— GIVEN RECORDS —

--------------------------------

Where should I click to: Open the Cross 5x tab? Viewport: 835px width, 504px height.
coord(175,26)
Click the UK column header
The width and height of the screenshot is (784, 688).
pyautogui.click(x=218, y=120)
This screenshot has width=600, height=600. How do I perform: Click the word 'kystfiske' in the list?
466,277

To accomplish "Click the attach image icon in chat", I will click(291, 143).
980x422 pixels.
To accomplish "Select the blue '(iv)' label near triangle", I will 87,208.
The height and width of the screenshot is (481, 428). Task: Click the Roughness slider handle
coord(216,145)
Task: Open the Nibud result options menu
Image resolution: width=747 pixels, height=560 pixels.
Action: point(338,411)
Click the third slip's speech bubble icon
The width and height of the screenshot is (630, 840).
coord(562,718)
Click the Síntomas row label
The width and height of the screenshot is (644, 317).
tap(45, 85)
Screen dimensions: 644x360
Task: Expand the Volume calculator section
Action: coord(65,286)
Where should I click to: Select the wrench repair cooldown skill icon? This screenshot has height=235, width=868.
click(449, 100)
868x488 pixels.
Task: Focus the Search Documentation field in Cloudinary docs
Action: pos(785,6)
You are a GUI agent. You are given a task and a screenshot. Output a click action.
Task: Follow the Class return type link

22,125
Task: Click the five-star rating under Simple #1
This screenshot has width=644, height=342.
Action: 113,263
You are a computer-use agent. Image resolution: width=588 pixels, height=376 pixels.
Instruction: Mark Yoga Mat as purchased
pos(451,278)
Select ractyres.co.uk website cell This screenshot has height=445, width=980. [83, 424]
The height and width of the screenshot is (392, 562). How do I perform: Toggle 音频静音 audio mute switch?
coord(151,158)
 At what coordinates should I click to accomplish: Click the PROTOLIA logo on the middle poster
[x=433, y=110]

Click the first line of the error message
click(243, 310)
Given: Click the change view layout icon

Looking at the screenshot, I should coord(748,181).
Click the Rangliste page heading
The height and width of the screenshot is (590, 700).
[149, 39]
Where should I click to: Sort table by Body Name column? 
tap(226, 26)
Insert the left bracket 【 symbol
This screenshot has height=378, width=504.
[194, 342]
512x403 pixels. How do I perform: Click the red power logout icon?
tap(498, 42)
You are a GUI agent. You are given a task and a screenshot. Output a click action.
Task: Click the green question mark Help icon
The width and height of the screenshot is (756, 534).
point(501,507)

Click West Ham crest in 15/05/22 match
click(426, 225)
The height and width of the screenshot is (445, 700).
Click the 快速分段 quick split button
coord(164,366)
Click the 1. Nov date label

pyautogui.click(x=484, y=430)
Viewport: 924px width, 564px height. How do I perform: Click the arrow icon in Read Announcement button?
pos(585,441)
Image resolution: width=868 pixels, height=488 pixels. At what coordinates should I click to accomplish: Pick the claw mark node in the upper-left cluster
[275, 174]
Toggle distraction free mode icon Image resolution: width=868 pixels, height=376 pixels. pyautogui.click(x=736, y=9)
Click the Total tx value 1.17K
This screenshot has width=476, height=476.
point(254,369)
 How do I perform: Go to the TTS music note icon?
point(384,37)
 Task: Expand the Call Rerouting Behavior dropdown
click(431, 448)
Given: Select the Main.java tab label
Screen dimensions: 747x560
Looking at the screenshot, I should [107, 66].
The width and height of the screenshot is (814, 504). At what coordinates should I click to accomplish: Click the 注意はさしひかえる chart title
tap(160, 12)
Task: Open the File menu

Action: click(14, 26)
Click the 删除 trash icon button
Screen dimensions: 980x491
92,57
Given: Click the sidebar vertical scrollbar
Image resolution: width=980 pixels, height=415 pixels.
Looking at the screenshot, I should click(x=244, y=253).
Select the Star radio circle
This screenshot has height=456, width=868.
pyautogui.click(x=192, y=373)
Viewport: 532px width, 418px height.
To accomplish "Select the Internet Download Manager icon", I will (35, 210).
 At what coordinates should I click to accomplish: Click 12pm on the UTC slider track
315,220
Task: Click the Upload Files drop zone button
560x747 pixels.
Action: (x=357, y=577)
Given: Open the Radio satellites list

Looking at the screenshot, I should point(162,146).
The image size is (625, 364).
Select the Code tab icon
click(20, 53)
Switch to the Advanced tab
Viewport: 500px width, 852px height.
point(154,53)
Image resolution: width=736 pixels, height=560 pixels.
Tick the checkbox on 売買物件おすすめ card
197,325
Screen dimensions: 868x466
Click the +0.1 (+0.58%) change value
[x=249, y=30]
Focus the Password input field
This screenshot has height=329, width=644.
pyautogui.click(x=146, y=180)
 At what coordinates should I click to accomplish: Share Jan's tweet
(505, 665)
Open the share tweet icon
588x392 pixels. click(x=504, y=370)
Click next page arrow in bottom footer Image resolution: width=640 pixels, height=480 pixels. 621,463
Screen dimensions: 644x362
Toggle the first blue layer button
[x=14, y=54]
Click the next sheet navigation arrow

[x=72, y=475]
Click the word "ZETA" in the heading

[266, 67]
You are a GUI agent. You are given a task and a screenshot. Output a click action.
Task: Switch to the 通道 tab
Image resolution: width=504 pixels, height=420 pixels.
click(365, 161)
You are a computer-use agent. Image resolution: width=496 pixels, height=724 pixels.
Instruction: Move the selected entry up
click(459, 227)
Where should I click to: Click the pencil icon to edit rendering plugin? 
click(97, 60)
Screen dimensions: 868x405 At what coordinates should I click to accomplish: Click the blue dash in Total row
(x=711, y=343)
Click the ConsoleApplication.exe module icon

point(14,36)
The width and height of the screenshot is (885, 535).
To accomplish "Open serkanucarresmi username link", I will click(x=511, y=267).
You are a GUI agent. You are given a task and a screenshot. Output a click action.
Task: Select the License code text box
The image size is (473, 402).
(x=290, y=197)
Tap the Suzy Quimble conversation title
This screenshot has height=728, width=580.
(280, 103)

--------------------------------

— EXERCISE GOAL —
Your output must be an exact copy of every entry.

— SOLVED PROBLEM —
Where should I click to: Open the Cross 5x tab? Viewport: 835px width, 504px height.
coord(175,26)
Click the UK column header
The width and height of the screenshot is (784, 688).
pyautogui.click(x=218, y=120)
This screenshot has width=600, height=600. How do I perform: Click the word 'kystfiske' in the list?
466,277

To accomplish "Click the attach image icon in chat", I will click(291, 143).
980x422 pixels.
To accomplish "Select the blue '(iv)' label near triangle", I will 87,208.
The height and width of the screenshot is (481, 428). Task: Click the Roughness slider handle
coord(216,145)
Task: Open the Nibud result options menu
Image resolution: width=747 pixels, height=560 pixels.
Action: point(338,411)
Click the third slip's speech bubble icon
The width and height of the screenshot is (630, 840).
coord(562,718)
Click the Síntomas row label
The width and height of the screenshot is (644, 317).
tap(45, 85)
Screen dimensions: 644x360
Task: Expand the Volume calculator section
Action: coord(65,286)
Where should I click to: Select the wrench repair cooldown skill icon? This screenshot has height=235, width=868.
click(449, 100)
868x488 pixels.
Task: Focus the Search Documentation field in Cloudinary docs
Action: pos(785,6)
You are a GUI agent. You are given a task and a screenshot. Output a click action.
Task: Follow the Class return type link

22,125
Task: Click the five-star rating under Simple #1
This screenshot has width=644, height=342.
Action: 113,263
You are a computer-use agent. Image resolution: width=588 pixels, height=376 pixels.
Instruction: Mark Yoga Mat as purchased
pos(451,278)
Select ractyres.co.uk website cell This screenshot has height=445, width=980. [83, 424]
The height and width of the screenshot is (392, 562). How do I perform: Toggle 音频静音 audio mute switch?
coord(151,158)
 At what coordinates should I click to accomplish: Click the PROTOLIA logo on the middle poster
[x=433, y=110]

Click the first line of the error message
click(243, 310)
Given: Click the change view layout icon

Looking at the screenshot, I should coord(748,181).
Click the Rangliste page heading
The height and width of the screenshot is (590, 700).
[149, 39]
Where should I click to: Sort table by Body Name column? 
tap(226, 26)
Insert the left bracket 【 symbol
This screenshot has height=378, width=504.
[194, 342]
512x403 pixels. How do I perform: Click the red power logout icon?
tap(498, 42)
You are a GUI agent. You are given a task and a screenshot. Output a click action.
Task: Click the green question mark Help icon
The width and height of the screenshot is (756, 534).
point(501,507)

Click West Ham crest in 15/05/22 match
click(426, 225)
The height and width of the screenshot is (445, 700).
Click the 快速分段 quick split button
coord(164,366)
Click the 1. Nov date label

pyautogui.click(x=484, y=430)
Viewport: 924px width, 564px height. How do I perform: Click the arrow icon in Read Announcement button?
pos(585,441)
Image resolution: width=868 pixels, height=488 pixels. At what coordinates should I click to accomplish: Pick the claw mark node in the upper-left cluster
[275, 174]
Toggle distraction free mode icon Image resolution: width=868 pixels, height=376 pixels. pyautogui.click(x=736, y=9)
Click the Total tx value 1.17K
This screenshot has width=476, height=476.
point(254,369)
 How do I perform: Go to the TTS music note icon?
point(384,37)
 Task: Expand the Call Rerouting Behavior dropdown
click(431, 448)
Given: Select the Main.java tab label
Screen dimensions: 747x560
Looking at the screenshot, I should [107, 66].
The width and height of the screenshot is (814, 504). At what coordinates should I click to accomplish: Click the 注意はさしひかえる chart title
tap(160, 12)
Task: Open the File menu

Action: click(14, 26)
Click the 删除 trash icon button
Screen dimensions: 980x491
92,57
Given: Click the sidebar vertical scrollbar
Image resolution: width=980 pixels, height=415 pixels.
Looking at the screenshot, I should click(x=244, y=253).
Select the Star radio circle
This screenshot has height=456, width=868.
pyautogui.click(x=192, y=373)
Viewport: 532px width, 418px height.
To accomplish "Select the Internet Download Manager icon", I will (35, 210).
 At what coordinates should I click to accomplish: Click 12pm on the UTC slider track
315,220
Task: Click the Upload Files drop zone button
560x747 pixels.
Action: (x=357, y=577)
Given: Open the Radio satellites list

Looking at the screenshot, I should point(162,146).
The image size is (625, 364).
Select the Code tab icon
click(20, 53)
Switch to the Advanced tab
Viewport: 500px width, 852px height.
point(154,53)
Image resolution: width=736 pixels, height=560 pixels.
Tick the checkbox on 売買物件おすすめ card
197,325
Screen dimensions: 868x466
Click the +0.1 (+0.58%) change value
[x=249, y=30]
Focus the Password input field
This screenshot has height=329, width=644.
pyautogui.click(x=146, y=180)
 At what coordinates should I click to accomplish: Share Jan's tweet
(505, 665)
Open the share tweet icon
588x392 pixels. click(x=504, y=370)
Click next page arrow in bottom footer Image resolution: width=640 pixels, height=480 pixels. 621,463
Screen dimensions: 644x362
Toggle the first blue layer button
[x=14, y=54]
Click the next sheet navigation arrow

[x=72, y=475]
Click the word "ZETA" in the heading

[266, 67]
You are a GUI agent. You are given a task and a screenshot. Output a click action.
Task: Switch to the 通道 tab
Image resolution: width=504 pixels, height=420 pixels.
click(365, 161)
You are a computer-use agent. Image resolution: width=496 pixels, height=724 pixels.
Instruction: Move the selected entry up
click(459, 227)
Where should I click to: Click the pencil icon to edit rendering plugin? 
click(97, 60)
Screen dimensions: 868x405 At what coordinates should I click to accomplish: Click the blue dash in Total row
(x=711, y=343)
Click the ConsoleApplication.exe module icon

point(14,36)
The width and height of the screenshot is (885, 535).
To accomplish "Open serkanucarresmi username link", I will click(x=511, y=267).
You are a GUI agent. You are given a task and a screenshot. Output a click action.
Task: Select the License code text box
The image size is (473, 402).
(x=290, y=197)
Tap the Suzy Quimble conversation title
This screenshot has height=728, width=580.
(280, 103)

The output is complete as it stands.